### WHAT IS EXPECTED
In the records below, count how many lines contain the string "Open", treating uppercase and lowercase as different, and reply with the number only.

Element lookup records
============

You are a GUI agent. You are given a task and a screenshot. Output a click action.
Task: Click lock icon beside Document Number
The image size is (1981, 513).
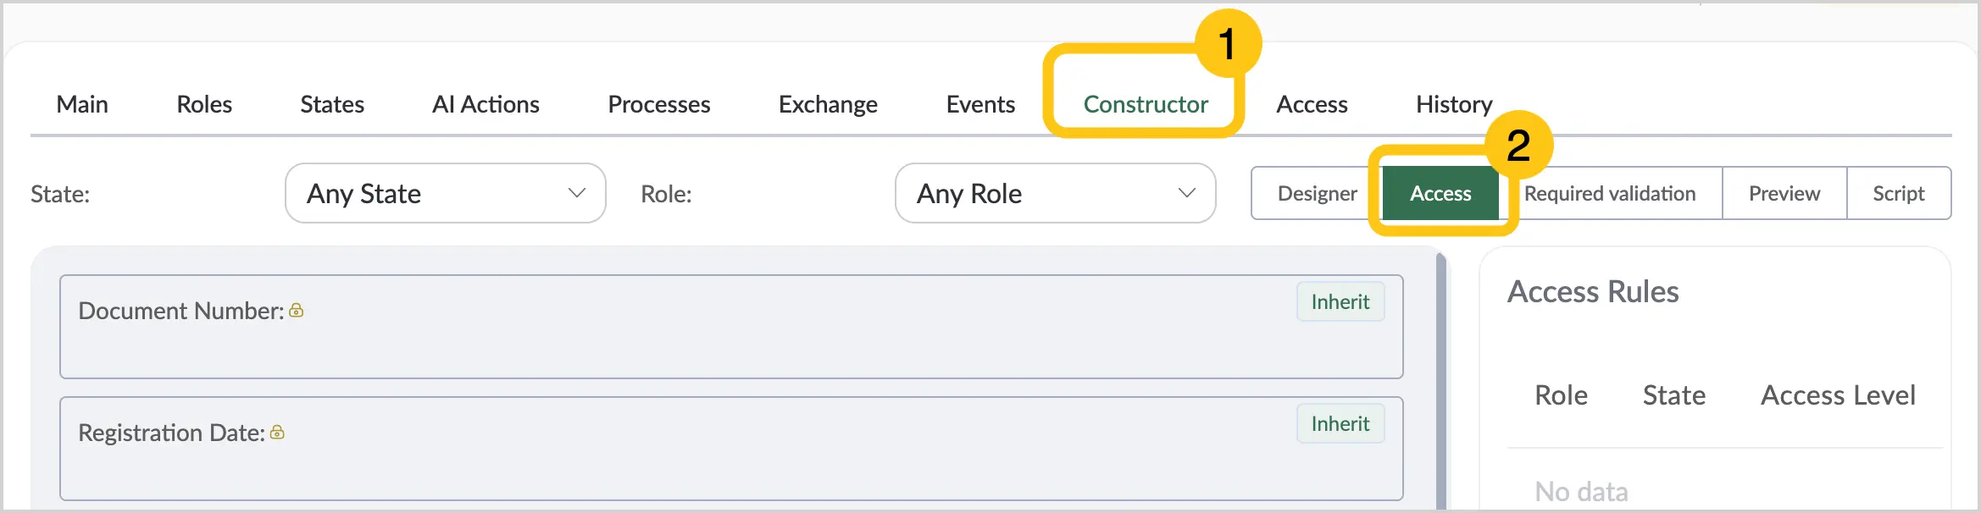[x=297, y=311]
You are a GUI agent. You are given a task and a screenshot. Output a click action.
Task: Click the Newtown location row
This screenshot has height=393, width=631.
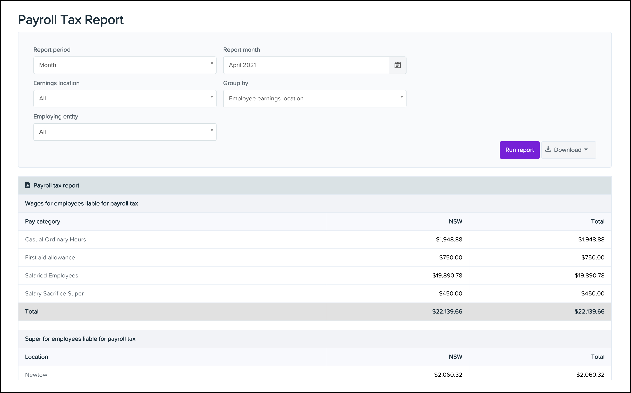(38, 375)
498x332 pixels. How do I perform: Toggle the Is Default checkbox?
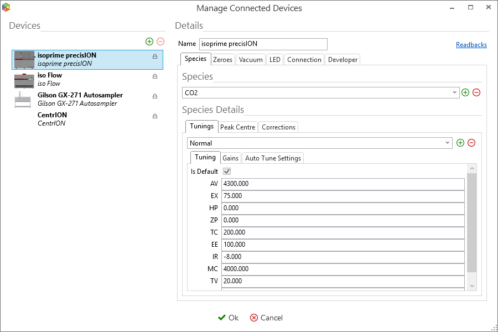coord(226,172)
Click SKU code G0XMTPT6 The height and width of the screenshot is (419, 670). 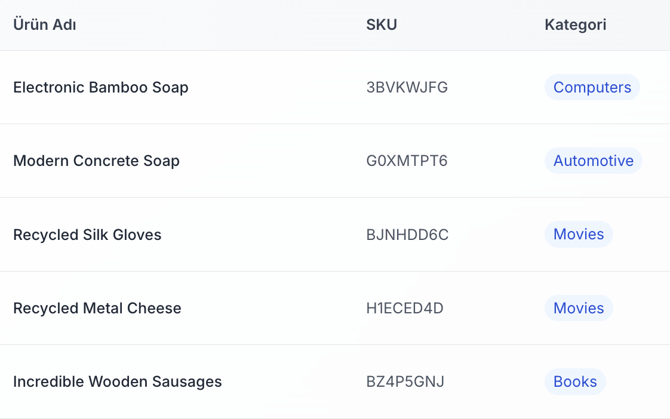(x=407, y=161)
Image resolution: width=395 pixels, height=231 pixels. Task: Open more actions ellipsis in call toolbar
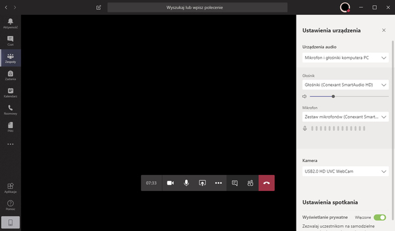[x=218, y=183]
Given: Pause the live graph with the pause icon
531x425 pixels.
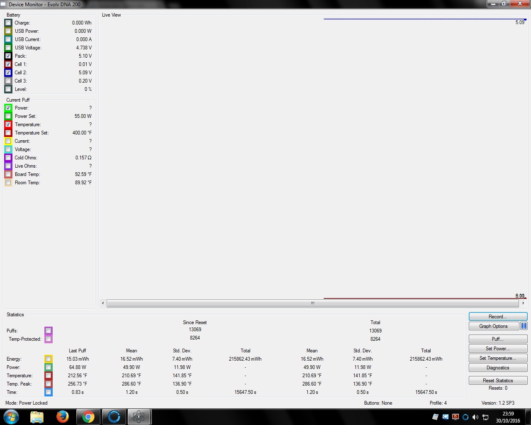Looking at the screenshot, I should tap(524, 326).
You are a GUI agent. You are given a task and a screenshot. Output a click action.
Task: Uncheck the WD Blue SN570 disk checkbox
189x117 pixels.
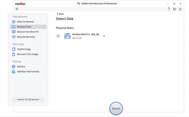[x=58, y=36]
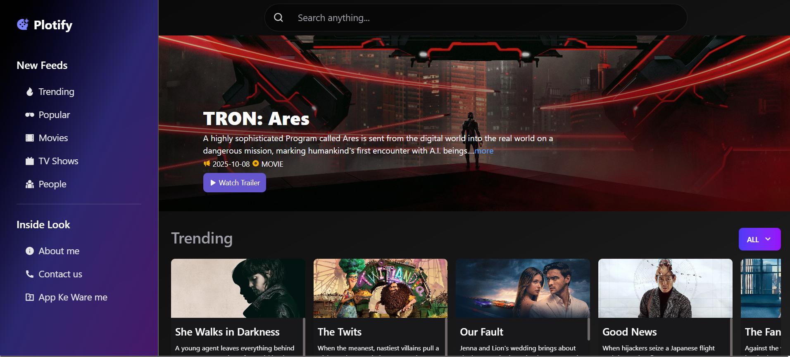
Task: Click the TV Shows icon
Action: pyautogui.click(x=29, y=161)
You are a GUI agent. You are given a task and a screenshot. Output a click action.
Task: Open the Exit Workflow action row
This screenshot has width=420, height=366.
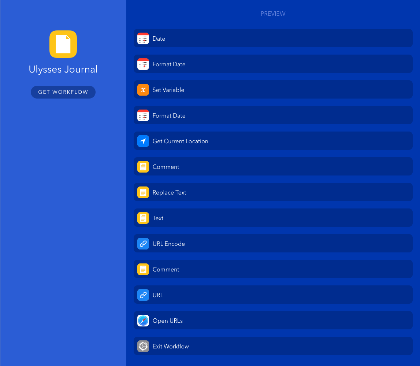[273, 346]
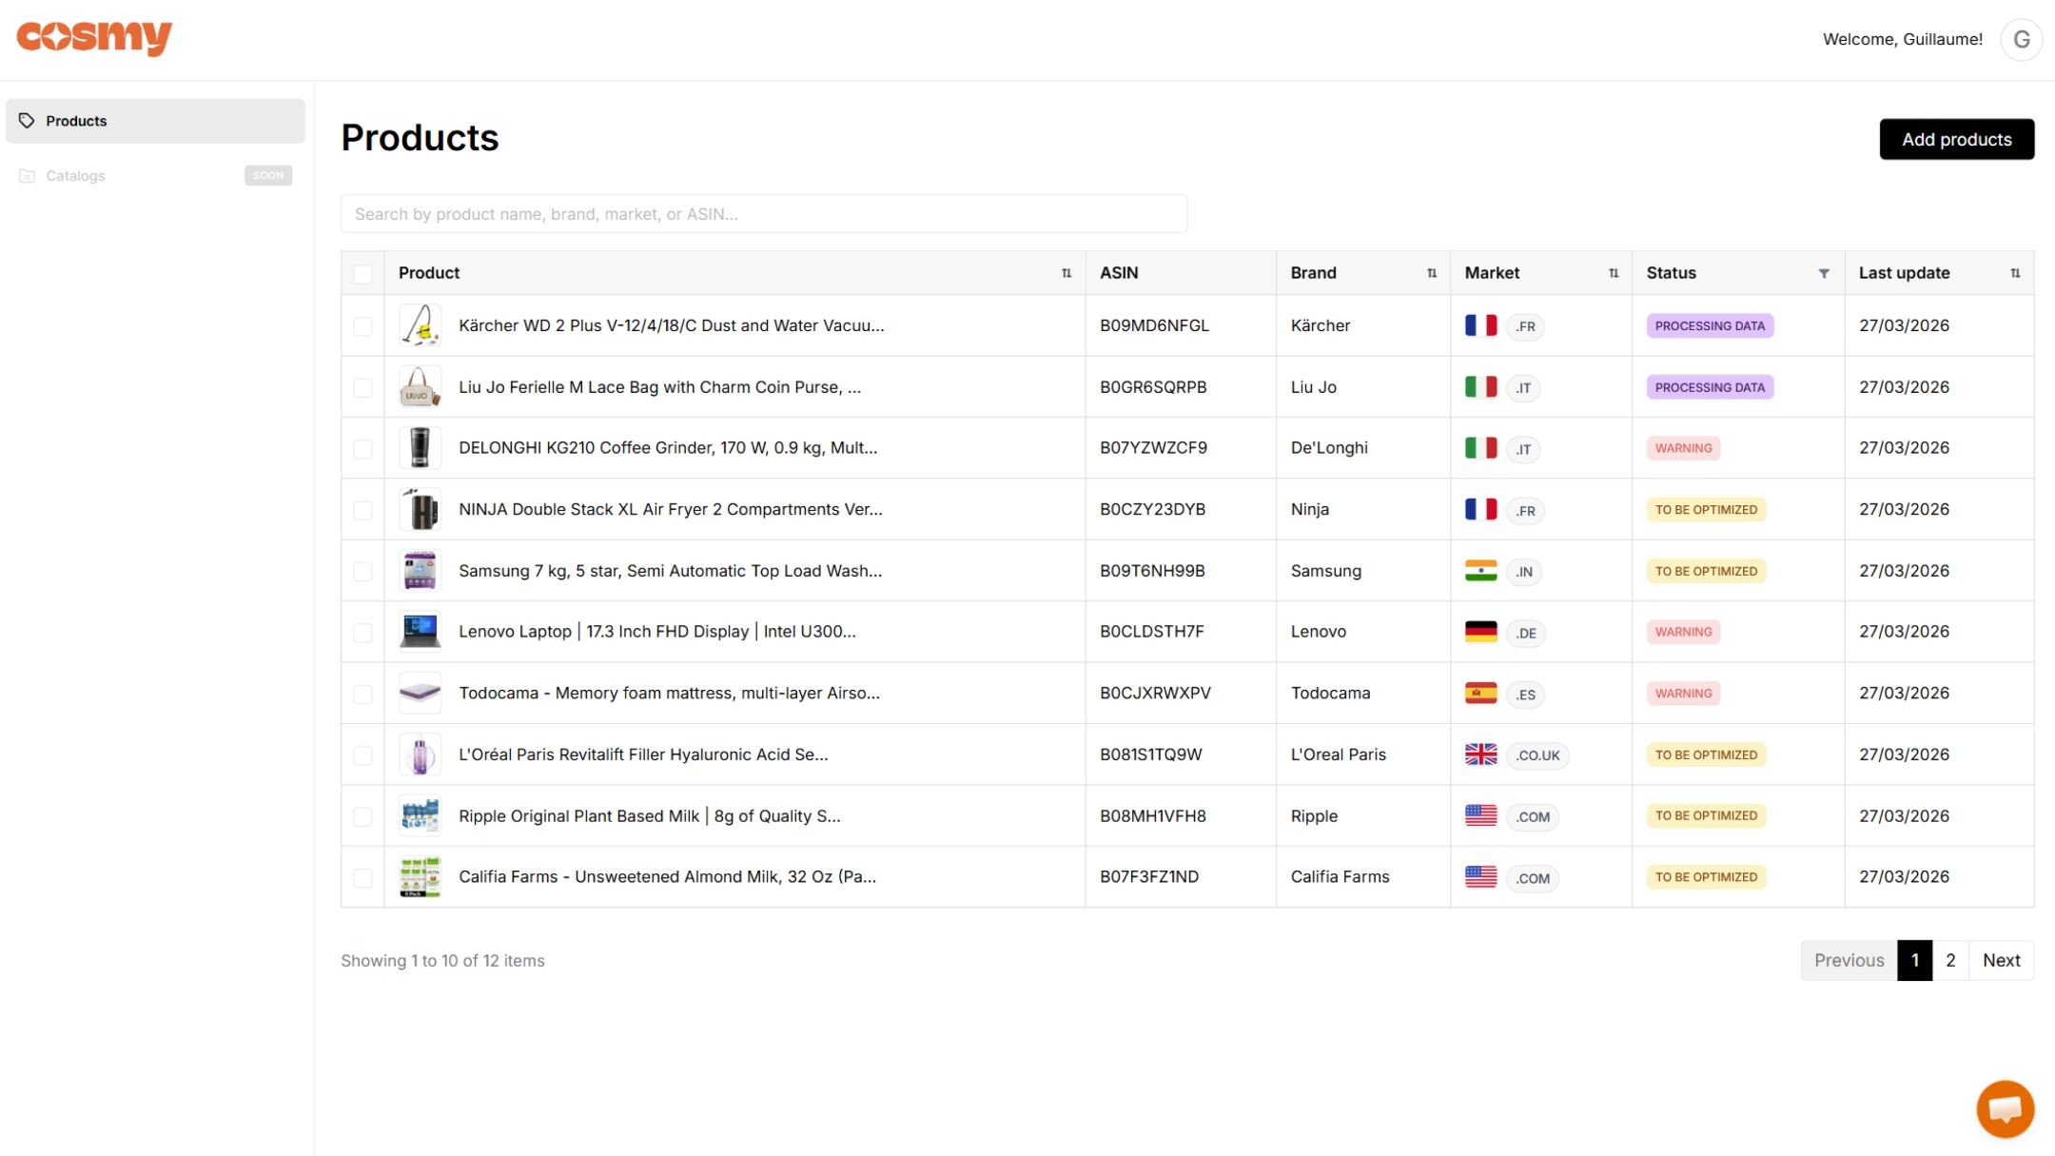This screenshot has height=1156, width=2055.
Task: Open the Samsung washing machine thumbnail
Action: click(420, 571)
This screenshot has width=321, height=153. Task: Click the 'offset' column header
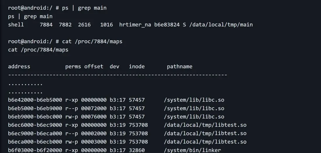(94, 67)
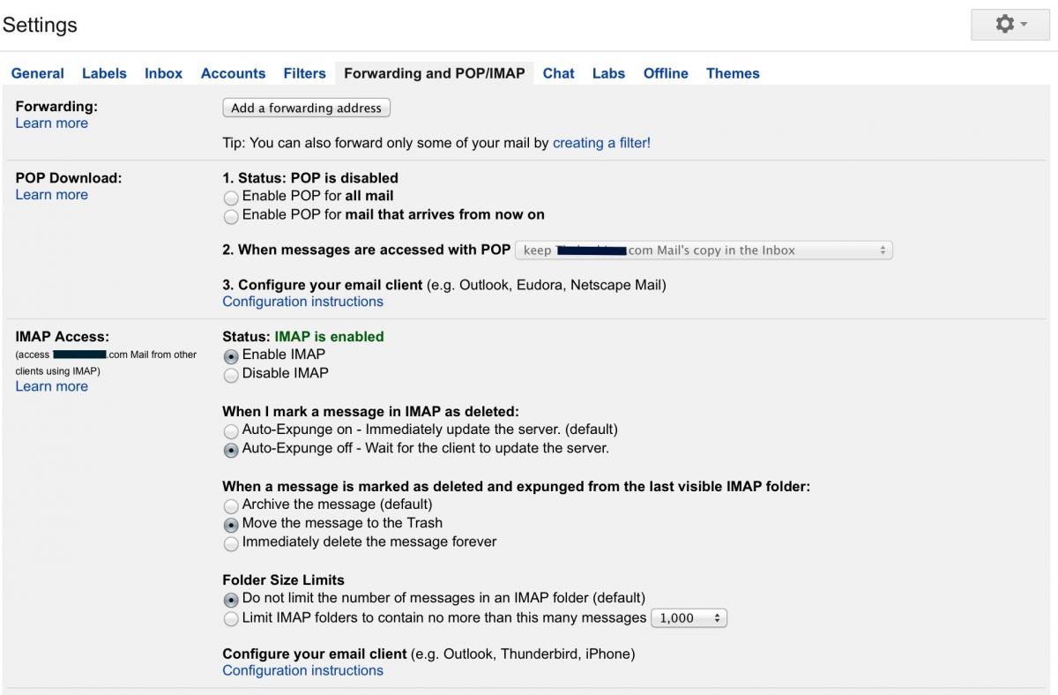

============

### COMPLETED EXERCISE
3